--- TEXTAUSSCHNITT ---
>>>>
02.05.2019 - 17:13 Uhr
Sulzbach-RosenbergOberpfalz

Schwanenvater verteidigt seine Küken

Der große, weiße Vogel richtet sich auf, schlägt mit den Flügeln und zischt wütend. Gleich wird er angreifen. Die Schwäne im Bürgerpark haben Junge und beschützen diese vor aufdringlichen Passanten. Ein Experte bittet um Rücksichtnahme.

Der Hals ist gereckt, die Flügel schlagen: Jetzt ist es Zeit, sich zurückzuziehen und die Schwanenfamilie in Ruhe zu lassen.
von Joachim Gebhardt Kontakt Profil

Die Familie ist nicht nur den Menschen heilig. Auch in der Tierwelt gibt es viele Beispiele, wie Eltern sich für ihre Kinder einsetzen. Bekannt ist das auch vom Schwan - nur wissen das viele Leute offensichtlich nicht. Oder sie ignorieren es.
<<<<
--- AUFLISTUNG ---
>>>>
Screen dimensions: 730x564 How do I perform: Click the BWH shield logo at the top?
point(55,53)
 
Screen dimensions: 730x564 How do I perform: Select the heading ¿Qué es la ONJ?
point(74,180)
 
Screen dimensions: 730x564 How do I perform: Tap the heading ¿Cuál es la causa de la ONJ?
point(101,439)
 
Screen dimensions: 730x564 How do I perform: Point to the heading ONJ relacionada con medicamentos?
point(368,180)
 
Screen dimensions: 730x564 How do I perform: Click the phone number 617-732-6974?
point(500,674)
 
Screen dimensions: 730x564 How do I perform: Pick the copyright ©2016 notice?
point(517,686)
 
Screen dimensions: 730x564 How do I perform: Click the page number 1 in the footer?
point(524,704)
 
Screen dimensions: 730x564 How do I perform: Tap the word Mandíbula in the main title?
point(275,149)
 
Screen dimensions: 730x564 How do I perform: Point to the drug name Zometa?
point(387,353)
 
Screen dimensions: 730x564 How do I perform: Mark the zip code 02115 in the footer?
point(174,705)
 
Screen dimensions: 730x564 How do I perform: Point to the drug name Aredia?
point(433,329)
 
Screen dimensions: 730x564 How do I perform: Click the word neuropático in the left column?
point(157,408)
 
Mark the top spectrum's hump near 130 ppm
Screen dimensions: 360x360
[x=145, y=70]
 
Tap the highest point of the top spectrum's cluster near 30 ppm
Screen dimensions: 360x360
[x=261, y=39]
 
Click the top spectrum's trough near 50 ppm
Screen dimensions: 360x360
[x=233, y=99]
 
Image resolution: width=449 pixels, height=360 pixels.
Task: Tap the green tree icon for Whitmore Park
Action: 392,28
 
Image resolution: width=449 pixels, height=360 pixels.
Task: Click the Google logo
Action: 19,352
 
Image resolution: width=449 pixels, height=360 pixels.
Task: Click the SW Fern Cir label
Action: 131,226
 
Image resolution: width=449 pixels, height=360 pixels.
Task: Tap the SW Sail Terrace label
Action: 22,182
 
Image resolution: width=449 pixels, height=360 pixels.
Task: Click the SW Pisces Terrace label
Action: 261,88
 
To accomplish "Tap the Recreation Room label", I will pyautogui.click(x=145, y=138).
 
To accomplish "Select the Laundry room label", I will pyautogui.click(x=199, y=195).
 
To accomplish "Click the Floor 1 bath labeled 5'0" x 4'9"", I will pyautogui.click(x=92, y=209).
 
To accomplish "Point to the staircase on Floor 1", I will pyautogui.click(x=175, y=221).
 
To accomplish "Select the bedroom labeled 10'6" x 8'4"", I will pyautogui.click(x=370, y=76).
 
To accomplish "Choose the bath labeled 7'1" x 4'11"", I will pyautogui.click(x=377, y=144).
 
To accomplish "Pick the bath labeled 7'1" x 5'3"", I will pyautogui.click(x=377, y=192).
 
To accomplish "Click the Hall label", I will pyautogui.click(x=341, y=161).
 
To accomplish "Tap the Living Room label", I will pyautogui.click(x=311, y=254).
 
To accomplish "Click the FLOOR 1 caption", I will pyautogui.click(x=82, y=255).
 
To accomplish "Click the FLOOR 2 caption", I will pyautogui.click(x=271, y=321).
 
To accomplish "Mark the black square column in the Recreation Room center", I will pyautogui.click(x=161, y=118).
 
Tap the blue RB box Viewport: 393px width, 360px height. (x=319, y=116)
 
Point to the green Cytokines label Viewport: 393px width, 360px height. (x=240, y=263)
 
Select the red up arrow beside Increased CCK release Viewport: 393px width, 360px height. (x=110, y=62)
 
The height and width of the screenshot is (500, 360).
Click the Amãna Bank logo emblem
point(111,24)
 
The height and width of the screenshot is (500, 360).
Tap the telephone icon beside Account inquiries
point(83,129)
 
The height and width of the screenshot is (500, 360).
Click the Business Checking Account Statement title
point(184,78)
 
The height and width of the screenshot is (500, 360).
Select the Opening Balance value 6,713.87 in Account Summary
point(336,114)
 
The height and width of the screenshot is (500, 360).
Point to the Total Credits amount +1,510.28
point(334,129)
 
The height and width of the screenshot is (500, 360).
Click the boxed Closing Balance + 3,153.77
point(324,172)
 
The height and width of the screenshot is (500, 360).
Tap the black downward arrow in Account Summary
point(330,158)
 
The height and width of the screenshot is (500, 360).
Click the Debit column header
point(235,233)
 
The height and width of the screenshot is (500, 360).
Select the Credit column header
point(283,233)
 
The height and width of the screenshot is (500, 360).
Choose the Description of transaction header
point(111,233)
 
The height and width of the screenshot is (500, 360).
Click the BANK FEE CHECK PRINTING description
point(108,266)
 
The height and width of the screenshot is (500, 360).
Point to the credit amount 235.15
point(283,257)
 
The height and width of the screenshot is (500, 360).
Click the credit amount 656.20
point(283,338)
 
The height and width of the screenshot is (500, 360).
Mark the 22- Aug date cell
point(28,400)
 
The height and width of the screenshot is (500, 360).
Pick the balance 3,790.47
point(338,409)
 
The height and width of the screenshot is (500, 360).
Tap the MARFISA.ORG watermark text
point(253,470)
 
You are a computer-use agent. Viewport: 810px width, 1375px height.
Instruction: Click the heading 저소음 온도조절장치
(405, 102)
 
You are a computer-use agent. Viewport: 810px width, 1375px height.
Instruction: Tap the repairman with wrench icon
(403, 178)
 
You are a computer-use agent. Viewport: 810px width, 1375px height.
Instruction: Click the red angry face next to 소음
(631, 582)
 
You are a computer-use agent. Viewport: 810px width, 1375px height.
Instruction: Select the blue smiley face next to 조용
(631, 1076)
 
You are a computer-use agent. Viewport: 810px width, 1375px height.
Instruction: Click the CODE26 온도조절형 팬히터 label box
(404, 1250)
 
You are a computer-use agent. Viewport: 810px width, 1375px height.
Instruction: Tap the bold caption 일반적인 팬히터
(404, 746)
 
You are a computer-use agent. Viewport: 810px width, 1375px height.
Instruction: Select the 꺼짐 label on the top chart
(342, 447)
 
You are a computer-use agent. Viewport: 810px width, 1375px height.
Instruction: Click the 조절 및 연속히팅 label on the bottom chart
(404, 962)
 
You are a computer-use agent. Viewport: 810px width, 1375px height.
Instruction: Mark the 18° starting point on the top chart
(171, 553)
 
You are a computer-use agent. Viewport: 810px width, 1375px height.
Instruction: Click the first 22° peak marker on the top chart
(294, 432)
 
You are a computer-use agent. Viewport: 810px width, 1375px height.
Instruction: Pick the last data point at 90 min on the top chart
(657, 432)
<<<<
--- AUFGABE 1 ---
Wo haben die Schwäne laut dem Artikel über den Schwanenvater Junge?
--- AUFGABE 2 ---
Gib aus dem Artikel über den Schwanenvater den Abschnitt wörtlich wieder, der bei „von Joachim Gebhardt“ beginnt und bei „sie ignorieren es.“ endet.
--- AUFGABE 3 ---
Weshalb verhalten sich die Schwäne im Bürgerpark laut dem Artikel über den Schwanenvater so abwehrend gegenüber Passanten?

--- ANTWORT 1 ---
Im Bürgerpark.

--- ANTWORT 2 ---
von Joachim Gebhardt Kontakt Profil

Die Familie ist nicht nur den Menschen heilig. Auch in der Tierwelt gibt es viele Beispiele, wie Eltern sich für ihre Kinder einsetzen. Bekannt ist das auch vom Schwan - nur wissen das viele Leute offensichtlich nicht. Oder sie ignorieren es.

--- ANTWORT 3 ---
Die Schwäne haben Junge und beschützen sie vor aufdringlichen Passanten.